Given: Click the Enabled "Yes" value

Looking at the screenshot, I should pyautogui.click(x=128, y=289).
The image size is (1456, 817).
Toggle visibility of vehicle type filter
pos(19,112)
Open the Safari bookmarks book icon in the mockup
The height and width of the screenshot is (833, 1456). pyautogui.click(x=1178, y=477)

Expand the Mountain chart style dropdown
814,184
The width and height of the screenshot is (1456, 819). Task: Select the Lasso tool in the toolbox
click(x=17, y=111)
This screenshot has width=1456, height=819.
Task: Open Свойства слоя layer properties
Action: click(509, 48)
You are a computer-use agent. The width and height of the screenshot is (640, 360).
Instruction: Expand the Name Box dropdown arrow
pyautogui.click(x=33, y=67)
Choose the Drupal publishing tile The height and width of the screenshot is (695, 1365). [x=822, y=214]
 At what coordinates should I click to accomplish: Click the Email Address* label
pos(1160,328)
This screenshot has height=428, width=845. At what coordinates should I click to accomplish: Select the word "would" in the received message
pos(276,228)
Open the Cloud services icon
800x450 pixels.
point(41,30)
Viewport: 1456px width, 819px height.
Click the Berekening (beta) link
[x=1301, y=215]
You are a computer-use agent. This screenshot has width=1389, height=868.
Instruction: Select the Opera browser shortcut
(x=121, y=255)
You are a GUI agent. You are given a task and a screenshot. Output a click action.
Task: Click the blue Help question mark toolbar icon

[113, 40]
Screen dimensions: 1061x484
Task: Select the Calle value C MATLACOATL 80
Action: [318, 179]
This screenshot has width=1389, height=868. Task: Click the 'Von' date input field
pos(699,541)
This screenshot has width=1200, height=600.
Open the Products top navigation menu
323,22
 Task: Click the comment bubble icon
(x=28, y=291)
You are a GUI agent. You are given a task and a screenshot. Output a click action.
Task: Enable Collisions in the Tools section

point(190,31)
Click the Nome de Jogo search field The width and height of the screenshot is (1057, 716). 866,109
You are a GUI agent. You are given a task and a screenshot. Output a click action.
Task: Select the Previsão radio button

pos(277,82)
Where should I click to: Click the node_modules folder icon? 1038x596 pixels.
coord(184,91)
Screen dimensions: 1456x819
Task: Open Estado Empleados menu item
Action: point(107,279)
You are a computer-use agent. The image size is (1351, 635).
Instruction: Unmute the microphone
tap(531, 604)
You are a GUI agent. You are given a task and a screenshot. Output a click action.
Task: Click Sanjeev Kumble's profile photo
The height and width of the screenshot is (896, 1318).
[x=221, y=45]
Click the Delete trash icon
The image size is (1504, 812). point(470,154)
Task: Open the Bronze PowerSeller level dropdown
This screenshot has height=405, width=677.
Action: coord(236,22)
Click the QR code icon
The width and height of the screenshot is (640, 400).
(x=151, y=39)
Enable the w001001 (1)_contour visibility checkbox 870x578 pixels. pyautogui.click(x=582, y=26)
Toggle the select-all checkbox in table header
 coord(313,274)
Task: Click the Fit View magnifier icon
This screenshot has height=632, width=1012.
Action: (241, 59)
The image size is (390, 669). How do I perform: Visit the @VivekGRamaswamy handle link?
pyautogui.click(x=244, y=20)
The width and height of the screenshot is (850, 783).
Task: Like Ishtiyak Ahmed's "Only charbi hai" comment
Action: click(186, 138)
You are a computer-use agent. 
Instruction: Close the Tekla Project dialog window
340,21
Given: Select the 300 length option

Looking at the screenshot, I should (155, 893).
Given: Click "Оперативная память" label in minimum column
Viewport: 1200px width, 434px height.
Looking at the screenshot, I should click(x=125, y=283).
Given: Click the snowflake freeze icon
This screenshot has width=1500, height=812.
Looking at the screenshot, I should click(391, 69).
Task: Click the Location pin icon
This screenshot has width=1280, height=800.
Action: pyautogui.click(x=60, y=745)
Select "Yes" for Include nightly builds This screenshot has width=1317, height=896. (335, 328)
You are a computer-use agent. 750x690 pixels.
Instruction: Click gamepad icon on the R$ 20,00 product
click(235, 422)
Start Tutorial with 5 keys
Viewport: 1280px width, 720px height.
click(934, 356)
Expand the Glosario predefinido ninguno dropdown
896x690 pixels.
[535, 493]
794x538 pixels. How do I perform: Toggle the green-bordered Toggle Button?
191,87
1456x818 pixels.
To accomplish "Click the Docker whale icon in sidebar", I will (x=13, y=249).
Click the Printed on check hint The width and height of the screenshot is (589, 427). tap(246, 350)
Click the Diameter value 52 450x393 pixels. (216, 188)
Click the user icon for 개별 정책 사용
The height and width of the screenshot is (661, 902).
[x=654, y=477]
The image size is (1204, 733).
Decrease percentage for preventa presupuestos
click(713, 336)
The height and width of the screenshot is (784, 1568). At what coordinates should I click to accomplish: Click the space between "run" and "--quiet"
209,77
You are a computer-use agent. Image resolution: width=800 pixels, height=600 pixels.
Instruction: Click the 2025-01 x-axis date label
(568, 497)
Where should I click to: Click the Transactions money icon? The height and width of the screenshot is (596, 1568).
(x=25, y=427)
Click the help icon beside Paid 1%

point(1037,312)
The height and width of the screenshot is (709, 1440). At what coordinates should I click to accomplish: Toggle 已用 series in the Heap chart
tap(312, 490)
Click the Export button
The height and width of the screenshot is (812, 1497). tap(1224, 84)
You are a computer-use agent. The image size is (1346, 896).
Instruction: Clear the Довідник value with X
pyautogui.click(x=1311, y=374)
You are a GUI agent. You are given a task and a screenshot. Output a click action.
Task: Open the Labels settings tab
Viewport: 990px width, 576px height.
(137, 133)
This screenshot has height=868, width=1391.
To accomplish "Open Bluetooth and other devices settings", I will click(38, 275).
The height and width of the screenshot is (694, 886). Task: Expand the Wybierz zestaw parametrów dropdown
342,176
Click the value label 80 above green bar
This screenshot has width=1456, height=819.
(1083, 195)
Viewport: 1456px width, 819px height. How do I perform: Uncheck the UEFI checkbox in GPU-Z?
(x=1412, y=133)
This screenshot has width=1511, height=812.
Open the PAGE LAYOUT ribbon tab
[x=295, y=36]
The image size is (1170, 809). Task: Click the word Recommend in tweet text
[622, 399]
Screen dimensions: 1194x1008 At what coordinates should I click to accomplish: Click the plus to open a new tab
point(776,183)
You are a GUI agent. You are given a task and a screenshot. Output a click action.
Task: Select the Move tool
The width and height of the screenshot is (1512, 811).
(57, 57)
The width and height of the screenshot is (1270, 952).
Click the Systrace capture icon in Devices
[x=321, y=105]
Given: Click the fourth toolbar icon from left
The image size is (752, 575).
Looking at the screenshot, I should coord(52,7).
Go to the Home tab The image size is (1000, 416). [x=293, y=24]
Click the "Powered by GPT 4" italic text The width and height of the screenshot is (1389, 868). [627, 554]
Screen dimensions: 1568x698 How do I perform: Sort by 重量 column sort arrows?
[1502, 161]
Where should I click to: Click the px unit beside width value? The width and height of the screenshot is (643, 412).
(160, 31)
________
Output every line of the material above as a JSON list of strings, one string per line, leaving out blank lines.

• **Exercise solution**
[
  "Given: Click the Enabled \"Yes\" value",
  "Looking at the screenshot, I should pyautogui.click(x=128, y=289).",
  "The image size is (1456, 817).",
  "Toggle visibility of vehicle type filter",
  "pos(19,112)",
  "Open the Safari bookmarks book icon in the mockup",
  "The height and width of the screenshot is (833, 1456). pyautogui.click(x=1178, y=477)",
  "Expand the Mountain chart style dropdown",
  "814,184",
  "The width and height of the screenshot is (1456, 819). Task: Select the Lasso tool in the toolbox",
  "click(x=17, y=111)",
  "This screenshot has width=1456, height=819.",
  "Task: Open Свойства слоя layer properties",
  "Action: click(509, 48)",
  "You are a computer-use agent. The width and height of the screenshot is (640, 360).",
  "Instruction: Expand the Name Box dropdown arrow",
  "pyautogui.click(x=33, y=67)",
  "Choose the Drupal publishing tile The height and width of the screenshot is (695, 1365). [x=822, y=214]",
  " At what coordinates should I click to accomplish: Click the Email Address* label",
  "pos(1160,328)",
  "This screenshot has height=428, width=845. At what coordinates should I click to accomplish: Select the word \"would\" in the received message",
  "pos(276,228)",
  "Open the Cloud services icon",
  "800x450 pixels.",
  "point(41,30)",
  "Viewport: 1456px width, 819px height.",
  "Click the Berekening (beta) link",
  "[x=1301, y=215]",
  "You are a computer-use agent. This screenshot has width=1389, height=868.",
  "Instruction: Select the Opera browser shortcut",
  "(x=121, y=255)",
  "You are a GUI agent. You are given a task and a screenshot. Output a click action.",
  "Task: Click the blue Help question mark toolbar icon",
  "[113, 40]",
  "Screen dimensions: 1061x484",
  "Task: Select the Calle value C MATLACOATL 80",
  "Action: [318, 179]",
  "This screenshot has width=1389, height=868. Task: Click the 'Von' date input field",
  "pos(699,541)",
  "This screenshot has width=1200, height=600.",
  "Open the Products top navigation menu",
  "323,22",
  " Task: Click the comment bubble icon",
  "(x=28, y=291)",
  "You are a GUI agent. You are given a task and a screenshot. Output a click action.",
  "Task: Enable Collisions in the Tools section",
  "point(190,31)",
  "Click the Nome de Jogo search field The width and height of the screenshot is (1057, 716). 866,109",
  "You are a GUI agent. You are given a task and a screenshot. Output a click action.",
  "Task: Select the Previsão radio button",
  "pos(277,82)",
  "Where should I click to: Click the node_modules folder icon? 1038x596 pixels.",
  "coord(184,91)",
  "Screen dimensions: 1456x819",
  "Task: Open Estado Empleados menu item",
  "Action: point(107,279)",
  "You are a computer-use agent. The image size is (1351, 635).",
  "Instruction: Unmute the microphone",
  "tap(531, 604)",
  "You are a GUI agent. You are given a task and a screenshot. Output a click action.",
  "Task: Click Sanjeev Kumble's profile photo",
  "The height and width of the screenshot is (896, 1318).",
  "[x=221, y=45]",
  "Click the Delete trash icon",
  "The image size is (1504, 812). point(470,154)",
  "Task: Open the Bronze PowerSeller level dropdown",
  "This screenshot has height=405, width=677.",
  "Action: coord(236,22)",
  "Click the QR code icon",
  "The width and height of the screenshot is (640, 400).",
  "(x=151, y=39)",
  "Enable the w001001 (1)_contour visibility checkbox 870x578 pixels. pyautogui.click(x=582, y=26)",
  "Toggle the select-all checkbox in table header",
  " coord(313,274)",
  "Task: Click the Fit View magnifier icon",
  "This screenshot has height=632, width=1012.",
  "Action: (241, 59)",
  "The image size is (390, 669). How do I perform: Visit the @VivekGRamaswamy handle link?",
  "pyautogui.click(x=244, y=20)",
  "The width and height of the screenshot is (850, 783).",
  "Task: Like Ishtiyak Ahmed's \"Only charbi hai\" comment",
  "Action: click(186, 138)",
  "You are a computer-use agent. ",
  "Instruction: Close the Tekla Project dialog window",
  "340,21",
  "Given: Select the 300 length option",
  "Looking at the screenshot, I should (155, 893).",
  "Given: Click \"Оперативная память\" label in minimum column",
  "Viewport: 1200px width, 434px height.",
  "Looking at the screenshot, I should click(x=125, y=283).",
  "Given: Click the snowflake freeze icon",
  "This screenshot has width=1500, height=812.",
  "Looking at the screenshot, I should click(391, 69).",
  "Task: Click the Location pin icon",
  "This screenshot has width=1280, height=800.",
  "Action: pyautogui.click(x=60, y=745)",
  "Select \"Yes\" for Include nightly builds This screenshot has width=1317, height=896. (335, 328)",
  "You are a computer-use agent. 750x690 pixels.",
  "Instruction: Click gamepad icon on the R$ 20,00 product",
  "click(235, 422)",
  "Start Tutorial with 5 keys",
  "Viewport: 1280px width, 720px height.",
  "click(934, 356)",
  "Expand the Glosario predefinido ninguno dropdown",
  "896x690 pixels.",
  "[535, 493]",
  "794x538 pixels. How do I perform: Toggle the green-bordered Toggle Button?",
  "191,87",
  "1456x818 pixels.",
  "To accomplish \"Click the Docker whale icon in sidebar\", I will (x=13, y=249).",
  "Click the Printed on check hint The width and height of the screenshot is (589, 427). tap(246, 350)",
  "Click the Diameter value 52 450x393 pixels. (216, 188)",
  "Click the user icon for 개별 정책 사용",
  "The height and width of the screenshot is (661, 902).",
  "[x=654, y=477]",
  "The image size is (1204, 733).",
  "Decrease percentage for preventa presupuestos",
  "click(713, 336)",
  "The height and width of the screenshot is (784, 1568). At what coordinates should I click to accomplish: Click the space between \"run\" and \"--quiet\"",
  "209,77",
  "You are a computer-use agent. Image resolution: width=800 pixels, height=600 pixels.",
  "Instruction: Click the 2025-01 x-axis date label",
  "(568, 497)",
  "Where should I click to: Click the Transactions money icon? The height and width of the screenshot is (596, 1568).",
  "(x=25, y=427)",
  "Click the help icon beside Paid 1%",
  "point(1037,312)",
  "The height and width of the screenshot is (709, 1440). At what coordinates should I click to accomplish: Toggle 已用 series in the Heap chart",
  "tap(312, 490)",
  "Click the Export button",
  "The height and width of the screenshot is (812, 1497). tap(1224, 84)",
  "You are a computer-use agent. The image size is (1346, 896).",
  "Instruction: Clear the Довідник value with X",
  "pyautogui.click(x=1311, y=374)",
  "You are a GUI agent. You are given a task and a screenshot. Output a click action.",
  "Task: Open the Labels settings tab",
  "Viewport: 990px width, 576px height.",
  "(137, 133)",
  "This screenshot has height=868, width=1391.",
  "To accomplish \"Open Bluetooth and other devices settings\", I will click(38, 275).",
  "The height and width of the screenshot is (694, 886). Task: Expand the Wybierz zestaw parametrów dropdown",
  "342,176",
  "Click the value label 80 above green bar",
  "This screenshot has width=1456, height=819.",
  "(1083, 195)",
  "Viewport: 1456px width, 819px height. How do I perform: Uncheck the UEFI checkbox in GPU-Z?",
  "(x=1412, y=133)",
  "This screenshot has width=1511, height=812.",
  "Open the PAGE LAYOUT ribbon tab",
  "[x=295, y=36]",
  "The image size is (1170, 809). Task: Click the word Recommend in tweet text",
  "[622, 399]",
  "Screen dimensions: 1194x1008 At what coordinates should I click to accomplish: Click the plus to open a new tab",
  "point(776,183)",
  "You are a GUI agent. You are given a task and a screenshot. Output a click action.",
  "Task: Select the Move tool",
  "The width and height of the screenshot is (1512, 811).",
  "(57, 57)",
  "The width and height of the screenshot is (1270, 952).",
  "Click the Systrace capture icon in Devices",
  "[x=321, y=105]",
  "Given: Click the fourth toolbar icon from left",
  "The image size is (752, 575).",
  "Looking at the screenshot, I should coord(52,7).",
  "Go to the Home tab The image size is (1000, 416). [x=293, y=24]",
  "Click the \"Powered by GPT 4\" italic text The width and height of the screenshot is (1389, 868). [627, 554]",
  "Screen dimensions: 1568x698 How do I perform: Sort by 重量 column sort arrows?",
  "[1502, 161]",
  "Where should I click to: Click the px unit beside width value? The width and height of the screenshot is (643, 412).",
  "(160, 31)"
]